Le prossime elezioni a Teheran, una ferrovia e Ankara furiosa

Vorrei attirare l’attenzione su una notiziola comparsa l’altro ieri nelle agenzie del Vicino Oriente. Si tratta di un viaggio elettorale del presidente iraniano, Hassan Rouhani, nella regione del Kurdistan iraniano. Come sapete, il territorio popolato in maggioranza, e da tempi antichi, da curdi si divide soprattutto fra Turchia, Siria, Iraq e Iran. In quest’ultimo si calcola che i curdi siano almeno 7-8 milioni. Vivono in una condizione di discriminazione e non di rado di persecuzione violenta. Le loro maggiori formazioni politiche e militari hanno di recente dichiarato la ripresa della lotta armata, che tuttavia ha una forza incomparabilmente minore di quella condotta dai curdi di Turchia.

 

Vale la pena di osservare che queste formazioni hanno delle basi in esilio nel territorio del Krg, il Governo Regionale Curdo (iracheno), e che contro di loro l’Iran conduce attacchi militari oltre confine, come fa la Turchia con le basi del Pkk.

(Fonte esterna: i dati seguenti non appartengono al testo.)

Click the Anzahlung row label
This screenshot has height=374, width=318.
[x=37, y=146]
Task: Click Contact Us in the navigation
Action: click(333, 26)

Come ho ricordato più volte, i due partiti maggiori del Krg, il Pdk di Erbil e Dohuk e il Puk di Suleimaniyah e Kirkuk, sono legati rispettivamente alla Turchia e all’Iran, e questo influenza largamente il loro atteggiamento nei confronti dei “confratelli” curdi. Il Pdk è nemico del Pkk e protegge i partiti curdo-iraniani, e il Puk fa l’opposto. Questo il contesto. In Iran le elezioni presidenziali sono fissate al prossimo 19 maggio. Rouhani ha visitato sabato il capoluogo curdo-iraniano Sanandaj, ha inaugurato un ingente impianto petrolifero, impianti industriali e il progetto di due dighe, nell’intento palese di guadagnare l’appoggio elettorale locale. Impresa difficile, perché i curdi, che nella scorsa elezione per lo più non votarono diffidando di tutti i candidati, non sono stati contenti del governo “riformista” di Rouhani – il cui principale rivale è ora, per grottesco che sembri, il redivivo Ahmadinejad. Il piatto forte della visita curda di Rouhani era un altro, e questa è la notizia che m’importa. E’ in costruzione, ha detto il presidente, una ferrovia destinata a collegare l’Iran al mare Mediterraneo, attraversando il Kurdistan iracheno e la Siria, fino alla costa mediterranea siriana. Per ora, il tratto in costruzione va da Teheran a Sanandaj. La mia attenzione è stata eccitata dalla memoria di letture sul ruolo strategico che le costruzioni ferroviarie e le rivalità sulle concessioni ferroviarie ebbero nel passato coloniale del Vicino Oriente, accanto o in concorrenza con gli oleodotti. Una ferrovia da Teheran al Mediterraneo siriano avrebbe un’importanza geopolitica, e non solo economica, enorme, e a farne le spese sarebbe la Turchia, che è, con l’Arabia Saudita, nemica giurata dell’Iran.

 

La Siria ha una costa di soli 180 chilometri fra Turchia e Libano, sulla quale si affacciano i porti come Tartus, base navale russa, e Latakia, dove i russi hanno una base aerea e missilistica. Sulla lunga striscia di confine di terra fra Siria e Turchia, oltre 900 chilometri, si è compiuta, nella guerra civile siriana e nella guerra contro l’Isis, l’avanzata dei curdi siriani, tesa a occupare i territori che ne interrompono la continuità geografica. Così, la promessa ferroviaria di Rouhani, che allude alla più pacifica delle infrastrutture, sembra voler suturare un territorio enorme che tocchi il Caspio e il Golfo Persico fino al Mediterraneo, col più impressionante monumento pratico all’alleanza saldata a difesa di Bashar al Assad dalla Russia di Putin con l’Iran sciita (e gli Hezbollah libanesi e l’Iraq sciita). Forse è solo una promessa elettorale, non ne so abbastanza per valutare: ma ad Ankara deve suonare come una minaccia mortale. Non deve avere un bel suono nemmeno a Gerusalemme. E a Washington? Qui, c’è una domanda che, senza l’elezione di Trump, sarebbe sembrata assurda: può arrivare una guerra fra Stati Uniti e Iran? Ora però Trump è stato eletto.